Aiming at the fault states of the split pins in the catenary fastening devices of high-speed railway, such as missing, loosening, and improper installation, a method for detecting the defects in the split pins is proposed. First, the split pins are localized by a two-stage positioning method based on the improved YOLOV3 algorithm. The first stage is used to localize five joint components on the catenary support devices and the second stage is applied to locate the split pins in the joint component images. Then, the deeplabv3+ algorithm is implemented for semantic segmentation on the split-pin images. Finally, the split pins are classified based on the semantic segmentation images, in accordance with the split-pins' semantic information of the head, body, and tail. In order to verify the adaptability and accuracy of the proposed method, the catenary support device images in the multihigh-speed railway lines and multienvironments were tested. Meanwhile, our algorithm is compared with other deep learning algorithm. The results show that the proposed method has a higher accuracy in detecting the defects in the split pins, which can guarantee the stable operation of the catenary support devices.

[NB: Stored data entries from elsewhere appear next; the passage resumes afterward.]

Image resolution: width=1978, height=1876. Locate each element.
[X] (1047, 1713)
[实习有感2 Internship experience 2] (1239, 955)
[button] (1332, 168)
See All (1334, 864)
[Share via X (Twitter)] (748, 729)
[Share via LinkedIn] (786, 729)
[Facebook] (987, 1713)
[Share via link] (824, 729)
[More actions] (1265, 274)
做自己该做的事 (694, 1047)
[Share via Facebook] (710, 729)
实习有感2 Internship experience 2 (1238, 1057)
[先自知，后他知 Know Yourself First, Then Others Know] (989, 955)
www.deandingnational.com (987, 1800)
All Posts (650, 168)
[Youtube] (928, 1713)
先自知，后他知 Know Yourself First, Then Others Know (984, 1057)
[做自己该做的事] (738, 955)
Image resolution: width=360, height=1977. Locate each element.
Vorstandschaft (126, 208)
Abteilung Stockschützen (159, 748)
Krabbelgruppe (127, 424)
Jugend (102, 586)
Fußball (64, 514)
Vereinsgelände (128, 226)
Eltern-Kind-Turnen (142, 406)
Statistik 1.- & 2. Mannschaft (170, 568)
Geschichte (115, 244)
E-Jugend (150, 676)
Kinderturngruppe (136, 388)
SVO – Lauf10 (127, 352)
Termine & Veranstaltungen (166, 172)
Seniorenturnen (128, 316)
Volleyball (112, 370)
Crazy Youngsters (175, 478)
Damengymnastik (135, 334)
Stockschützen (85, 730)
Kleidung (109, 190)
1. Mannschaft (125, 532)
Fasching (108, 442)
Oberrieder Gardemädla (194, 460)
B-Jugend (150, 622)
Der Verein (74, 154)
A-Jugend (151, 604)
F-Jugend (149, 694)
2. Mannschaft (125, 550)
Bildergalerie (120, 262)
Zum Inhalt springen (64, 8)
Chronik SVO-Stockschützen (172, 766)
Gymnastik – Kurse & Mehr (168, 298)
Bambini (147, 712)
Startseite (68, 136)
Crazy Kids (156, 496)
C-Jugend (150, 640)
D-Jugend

机译:针对高速铁路的悬链销中分裂销的故障状态,例如缺失,松动和安装不当,提出了一种检测分离引脚中的缺陷的方法。首先,分割引脚通过基于改进的YOLOV3算法的两级定位方法本地化。第一阶段用于将五个接合组件定位在凸起支撑装置上,并且第二级被施加以在接合组件图像中定位分割销。然后,DeEplabv3 +算法用于分离引脚图像上的语义分段。最后,根据头部,主体和尾部的分销的语义信息,基于语义分割图像分类分割引脚。为了验证所提出的方法的适应性和准确性,测试了多高速铁路线和多环境中的连接装置图像。同时,我们的算法与其他深度学习算法进行了比较。结果表明,该方法具有更高的精度,在检测分裂引脚中的缺陷方面具有更高的准确性,这可以保证膨胀支撑装置的稳定运行。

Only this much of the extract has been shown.